The island of Flores and the ruins of Tikal

Entering Guatemala from Belize is simple; from San Ignacio take a US$5 taxi ride to the border and go through the usual procedures. There is no charge to enter Guatemala, but if you get a corrupt official they might try to rip you off. You can literally blag your way out of this; tell them  you don’t have any cash and you’ll pay the fee when you leave the country.

We were determined to catch another chicken bus from here, and it’s probably really easy to do, but it was raining and we had no idea where we were going or how much anything should cost, so we got talked into taking a US$10 tourist coach to Flores.


Flores is a small town crammed onto a tiny island in Lago Peten Itza, connected to the main land by a causeway in the south. It’s one of my favourite spots in Central America; the narrow cobbled streets, colourful buildings, cute little restaurants and hotels all overlooking the water.

We stayed at the Hotel Mirador de Lago in a cheap room with an ensuite and our own balcony overlooking the lake. It was the perfect place to sit and read, or watch the storms brewing over the mountains at night. It also had a restaurant and bar downstairs, literally on the water as that side of the island is always flooded! Amigos Hostel is also a very popular place if you’re travelling alone and want to meet new people.

Flores, 2014

Flores, 2014

Flores, 2014

One warning I have for Flores, and anywhere in Central America: DO NOT BOOK ANYTHING IN ADVANCED FURTHER THAN YOUR NEXT DESTINATION. We got ripped off because we were stupid enough to trust a guy who supposedly booked our transport all the way to Antigua. He lied, and we ended up having to pay again when we tried to leave Semuc Champey. No matter what they say, it is not difficult to do it yourself!!!!

Tikal

On a lighter note, one thing you definitely should book is a trip to Tikal. It’s even better than Chichen Itza. It’s incredible to walk through the jungle and see the monstrous temples towering over you, there are so many hidden wonders that you could spend an entire day exploring and still not see everything.

You will pay around Q60 (£5) for a return bus to the temples, or pay double or more for a tour guide which isn’t really necessary. We only paid for the bus and managed to tag along with the tour for free! You can go at 5am to watch the sunrise, if you’re lucky, and hear the jungle come alive, but it can get very crowded.

A standard ticket is Q160 (£14) which gives you from 6am until 6pm and is your best option. A sunrise (4am – 8am) ticket will cost Q100 (£9) plus a guide. If you want to arrive at 4am and stay all day you’ll need to pay for both tickets.

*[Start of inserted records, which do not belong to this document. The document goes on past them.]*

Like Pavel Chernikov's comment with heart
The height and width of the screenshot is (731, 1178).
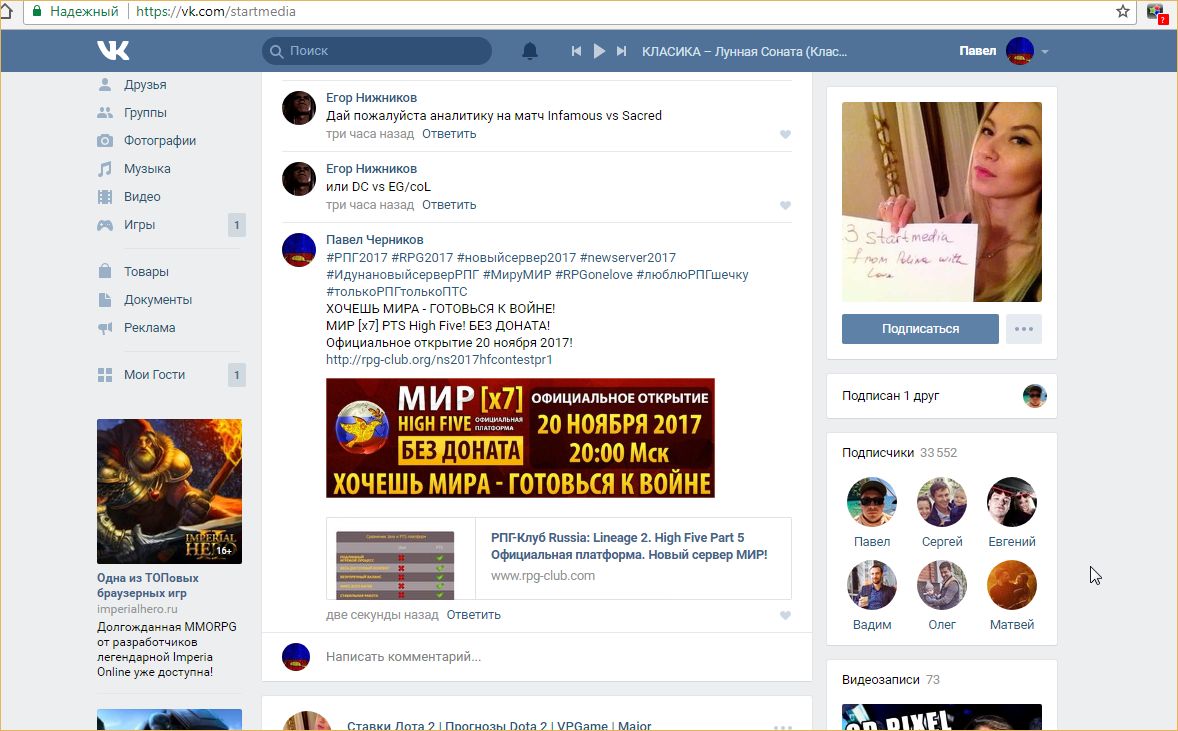(785, 616)
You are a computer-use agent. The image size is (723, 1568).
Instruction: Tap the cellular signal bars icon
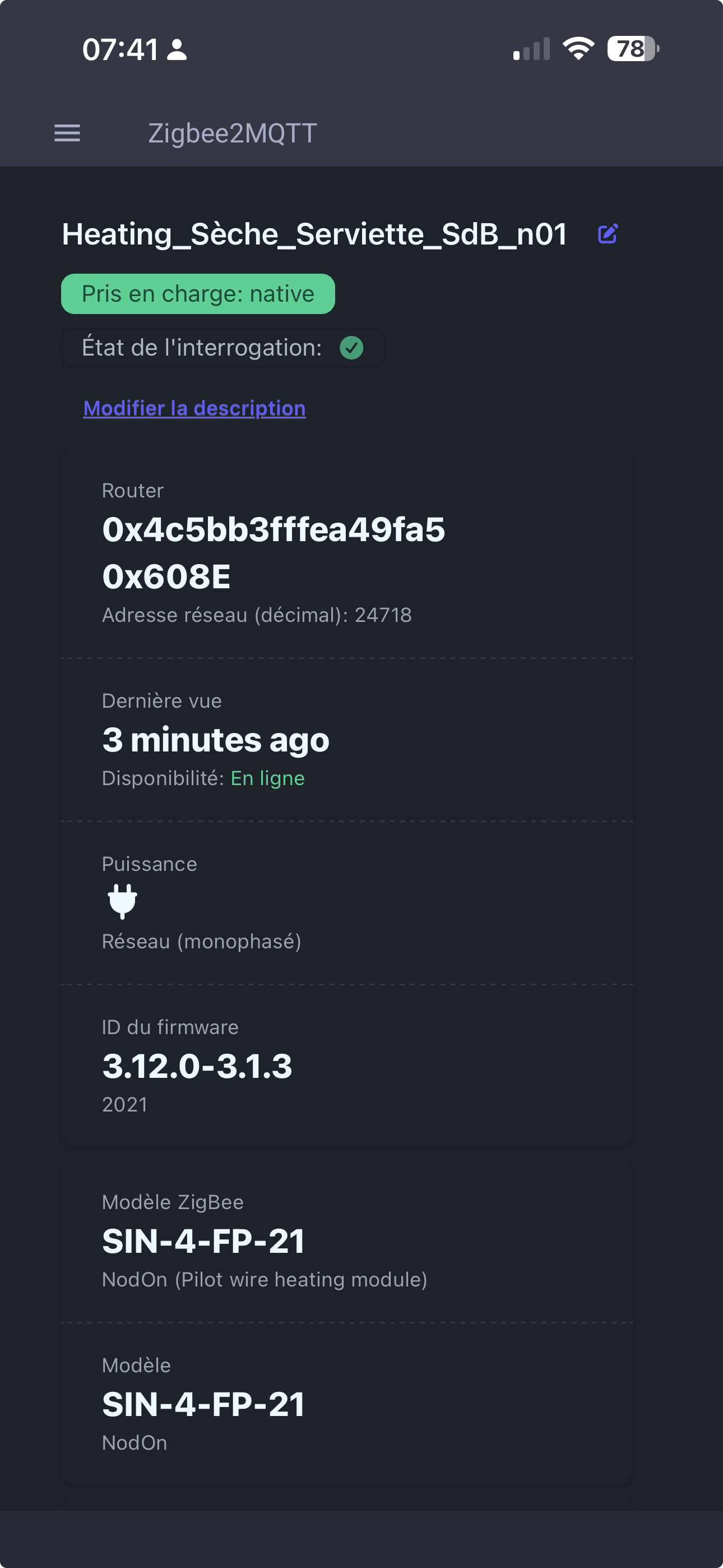tap(531, 49)
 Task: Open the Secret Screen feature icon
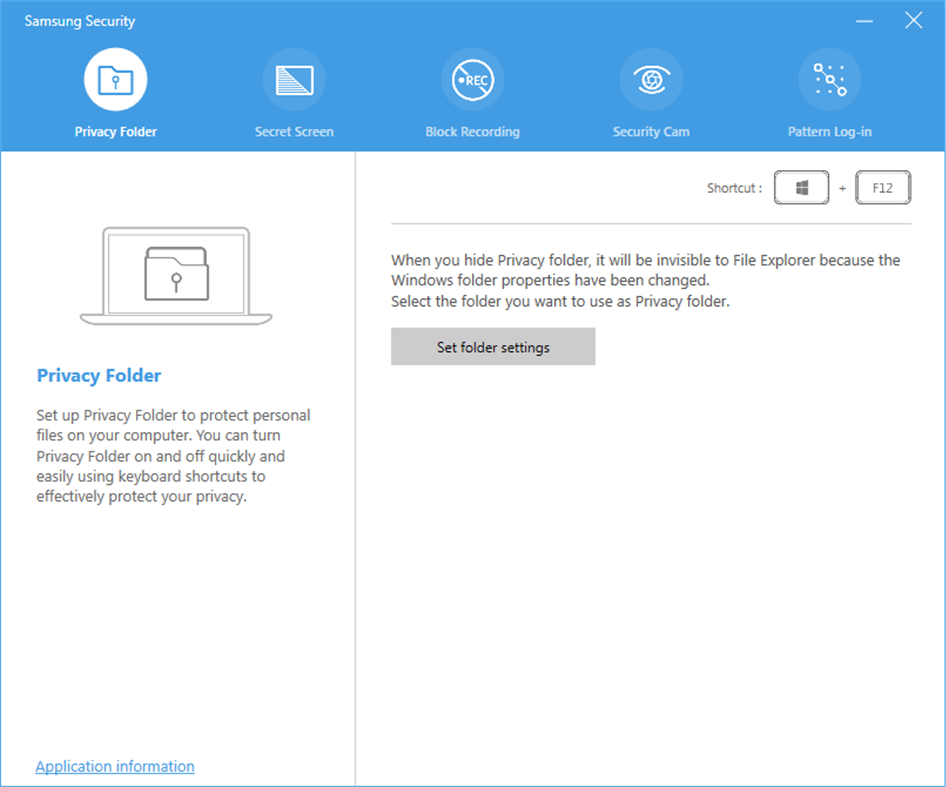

As you enter the park you’ll pass the Temple of the Nine Mayan Gods, which you can climb, and the East Plaza. It won’t be long until your standing in the middle of the Great Plaza, the heart of the ancient city. Temple 1 (Jaguar Temple) stands 44m high, and opposite sits Temple 2 (Temple of the Masks) which you can climb for an even better view of everything around you.

Tikal, 2014

Tikal, 2014

From the Great Plaza you can explore the Central Acropolis, a maze of tiny rooms connected by crumbling stairways, and the West Plaza. A path leads to Temple 3 which is still hidden by the jungle, and the Bat Palace, the only part of a much larger palace that has been restored.

Temple 4 is the highlight of any trip to Tikal. It’s the tallest at 64m and there are stairs leading up to the top where you can look out across the never ending jungle, spot the peaks of the other temples and hear the roar of the howler monkeys. It was also used in Star Wars!

Tikal, 2014

Yavin_4_Recon

After a short walk through the jungle you’ll find yourself at the Mundo Perdido (Lost World). This place is magical, overgrown and ancient. There is another 32m temple to admire, but not one you can climb, after too many accidents. You can also find the Plaza of the Seven Temples and a ball court.

The final great temple, Temple 5, is just passed the unexcavated South Acropolis. It was built around 600AD and dedicated to the rain god Chaac. If you’re still up for more walking, 10 minutes away is Temple 6, which was only discovered 65 years ago.

Tikal, 2014

Tikal, 2014

After a long day exploring the ruins of Tikal and avoiding howler monkeys and tarantulas, have a nap in the bus on the way back to Flores and you’ll be feeling fresh to head out to the waterfront for cocktails, dinner and dancing!